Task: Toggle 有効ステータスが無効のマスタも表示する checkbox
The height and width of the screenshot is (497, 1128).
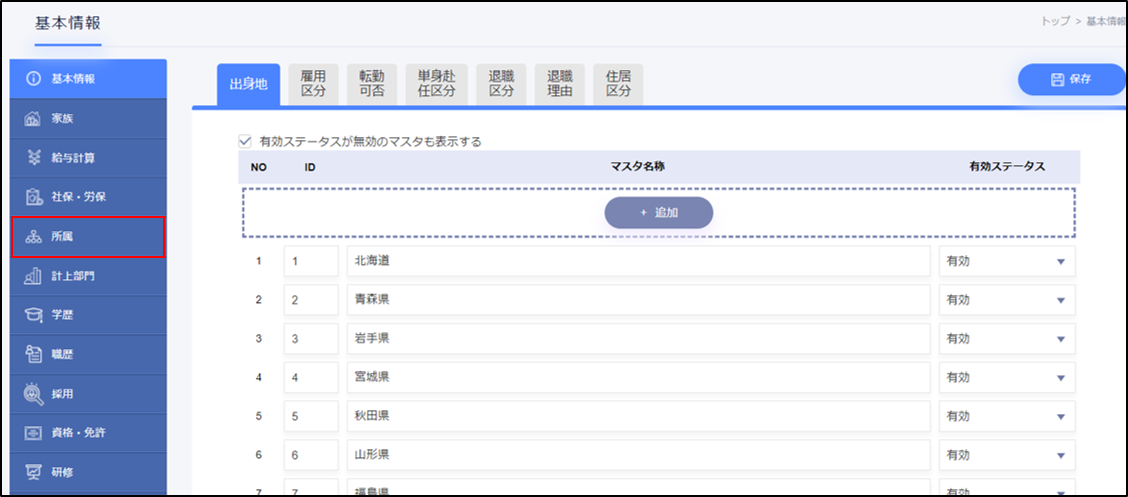Action: point(245,142)
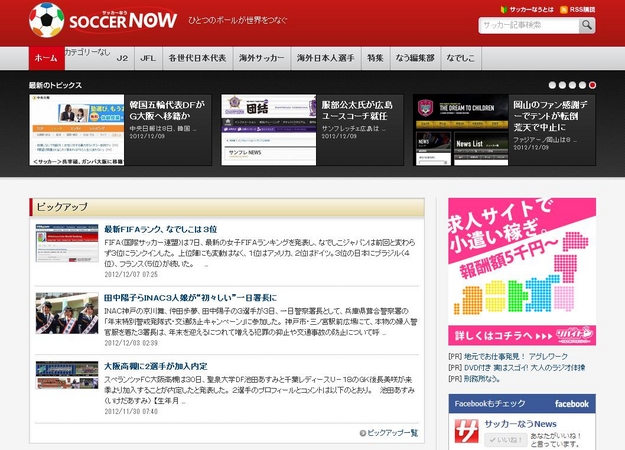Click the green beginner mark icon

[500, 8]
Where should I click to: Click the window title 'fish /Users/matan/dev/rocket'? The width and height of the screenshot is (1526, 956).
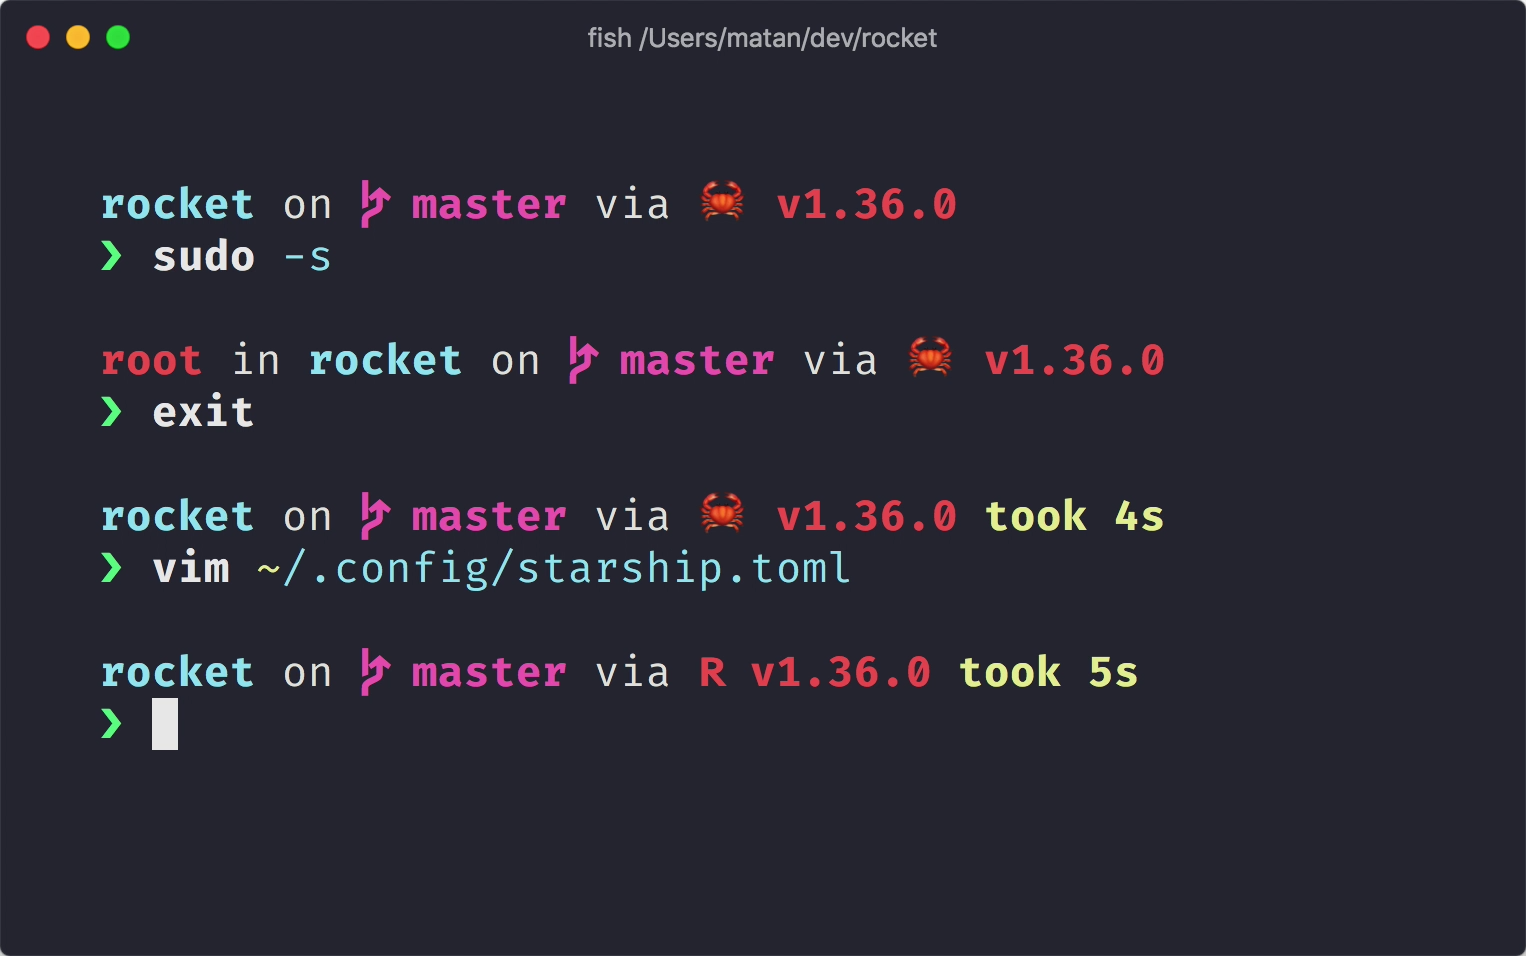coord(762,38)
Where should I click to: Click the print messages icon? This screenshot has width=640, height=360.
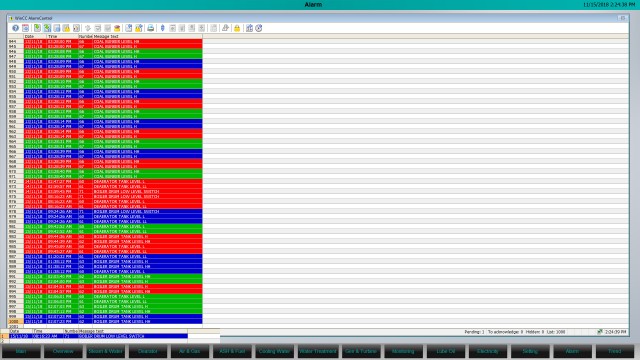point(151,28)
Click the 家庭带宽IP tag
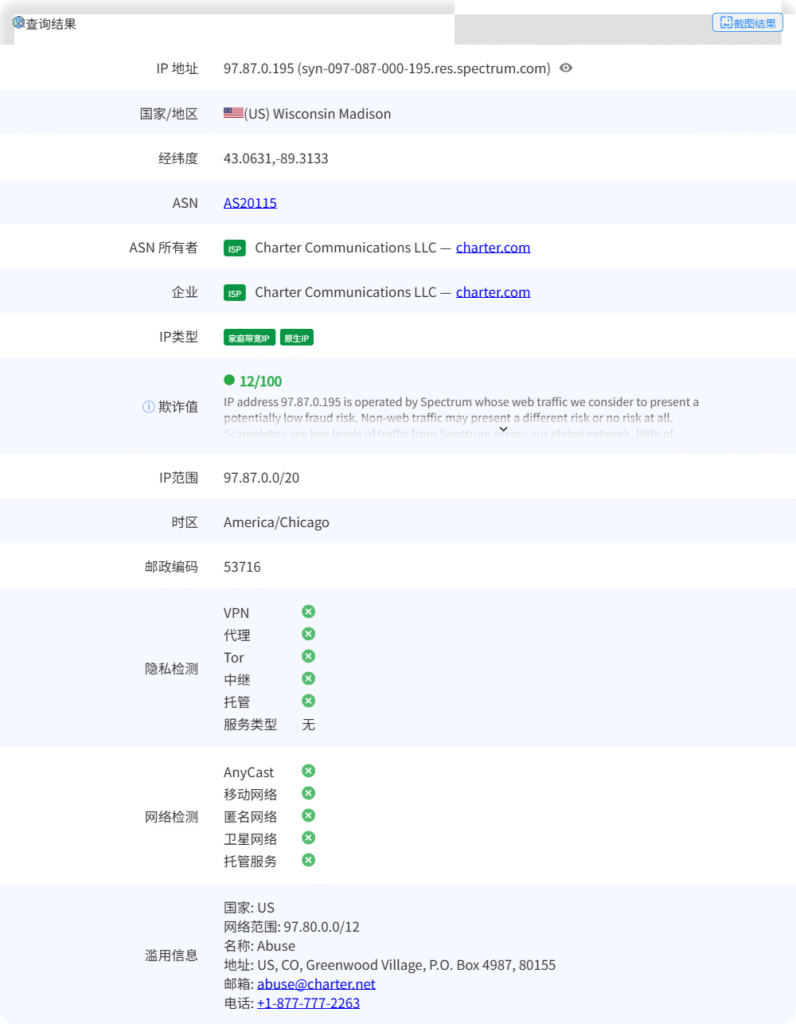This screenshot has height=1024, width=796. 249,338
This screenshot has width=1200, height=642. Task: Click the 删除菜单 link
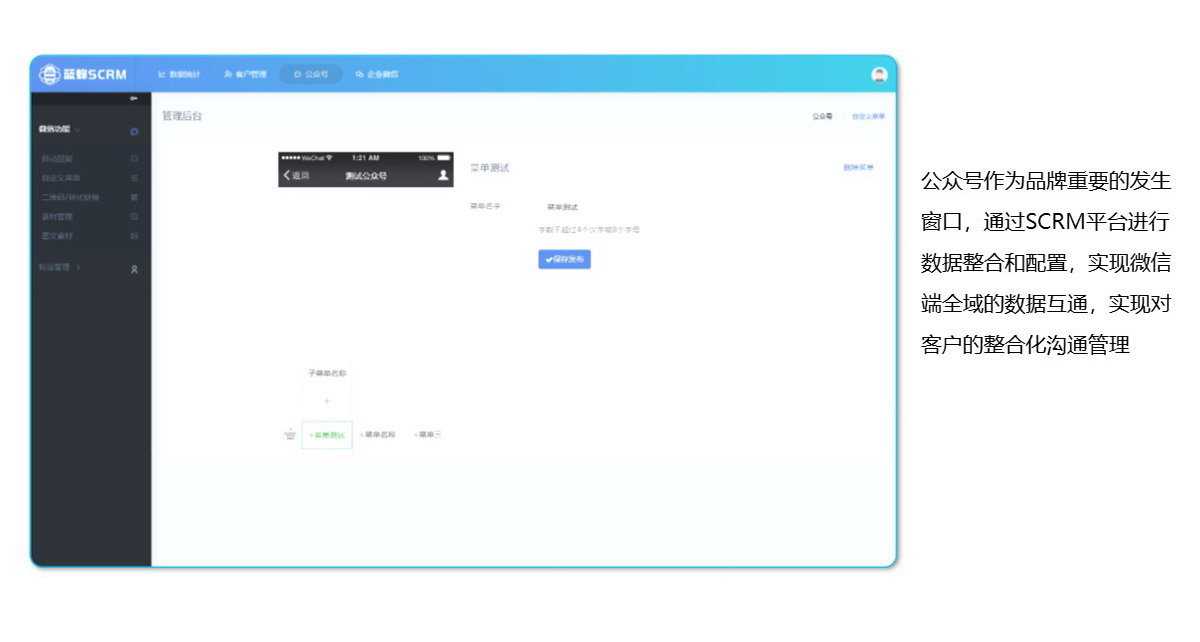coord(857,167)
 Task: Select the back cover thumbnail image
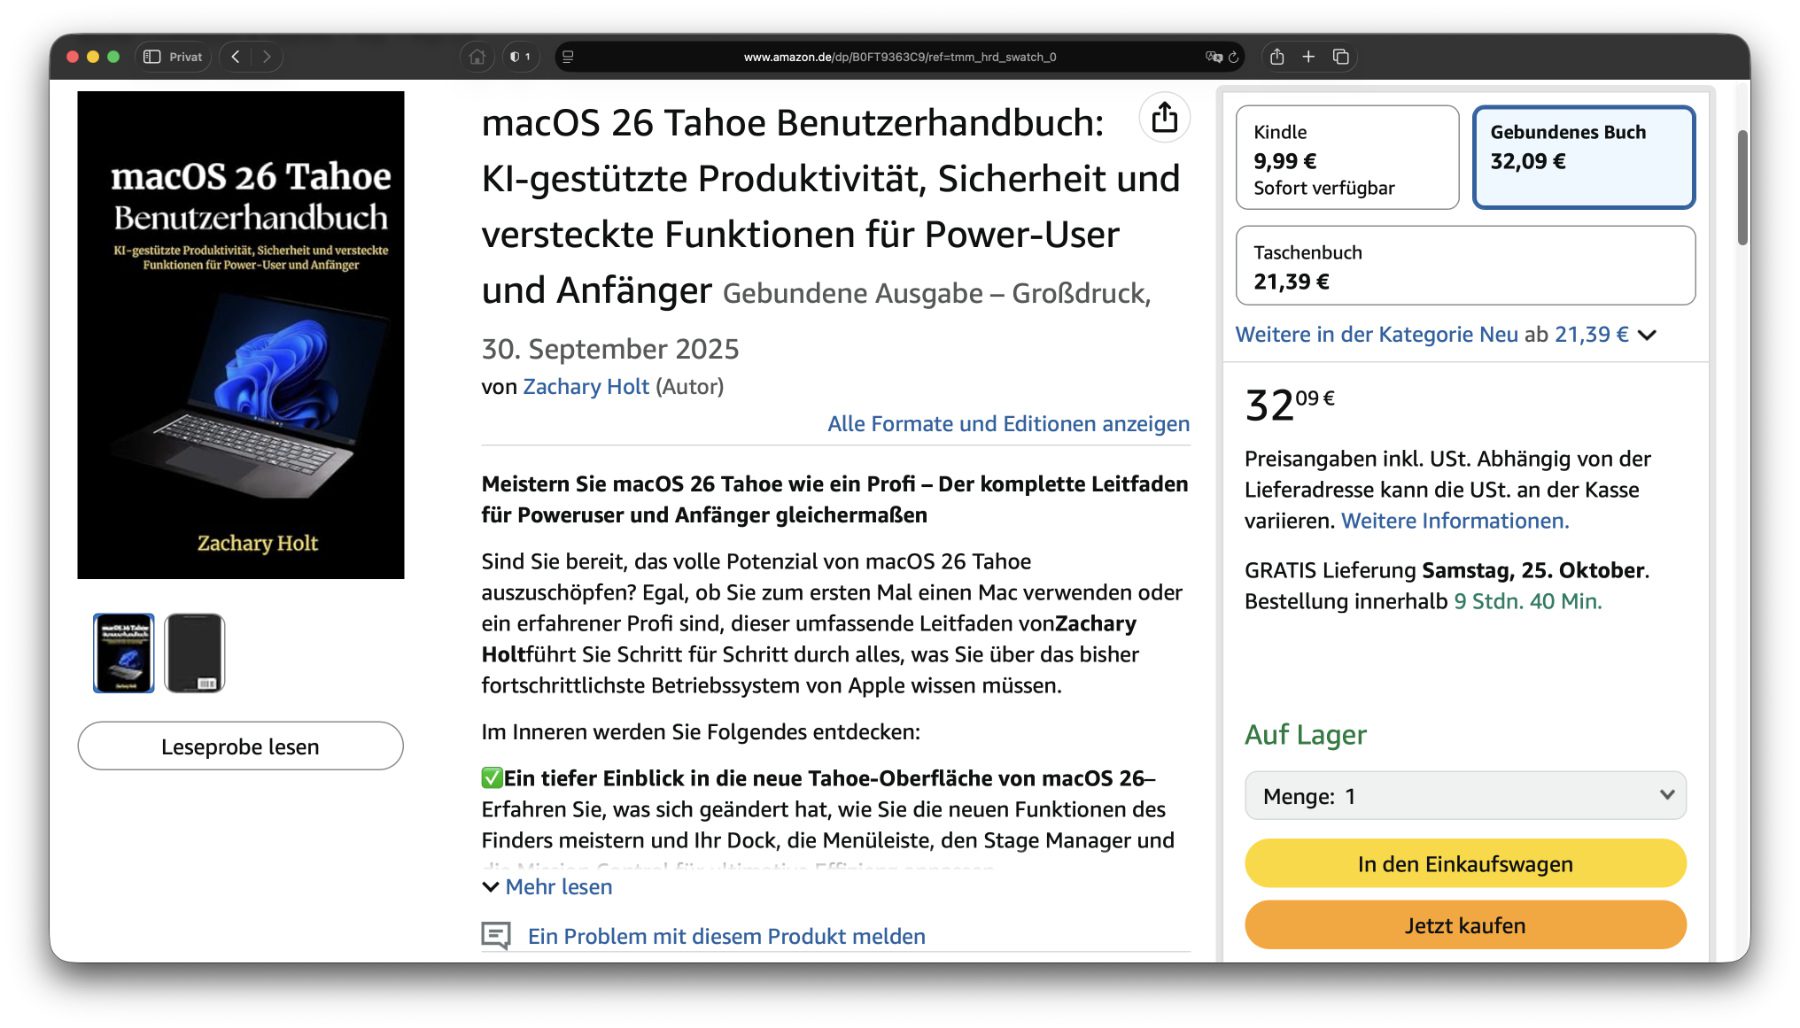(x=195, y=653)
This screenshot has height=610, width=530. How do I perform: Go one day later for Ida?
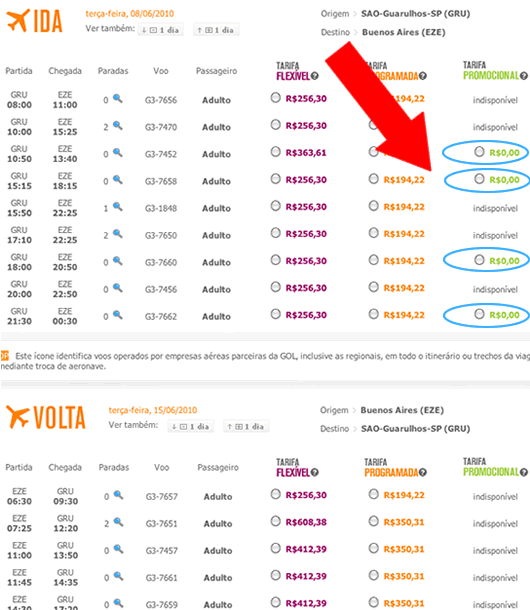pos(216,30)
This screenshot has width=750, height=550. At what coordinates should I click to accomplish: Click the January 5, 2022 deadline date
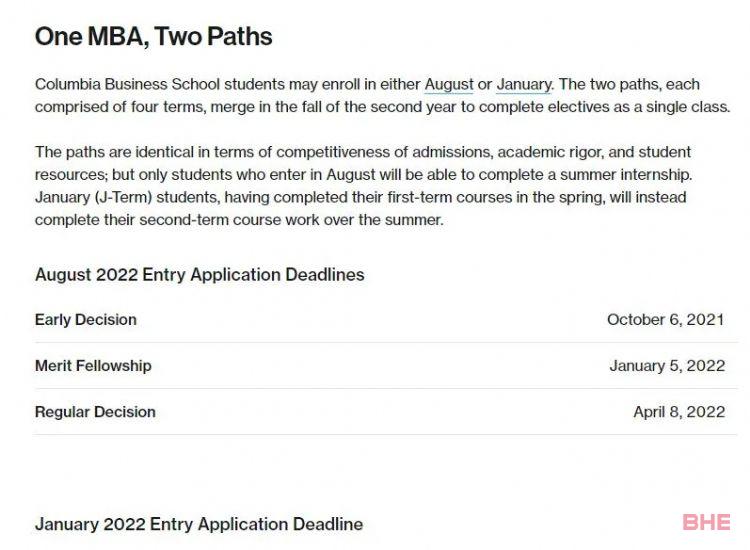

WORK TO BE COMPLETED:
A word-for-word copy of the lines from the one with "Task: Select the back cover thumbnail image" through the final line of the listing above is the whole answer, and it contains no pictures.

WRITTEN REPLY:
 Task: Select the back cover thumbnail image
(x=195, y=653)
This screenshot has height=610, width=530. How do I perform: Go one day later for Ida?
pos(216,30)
This screenshot has width=750, height=550. At what coordinates should I click to accomplish: Click the January 5, 2022 deadline date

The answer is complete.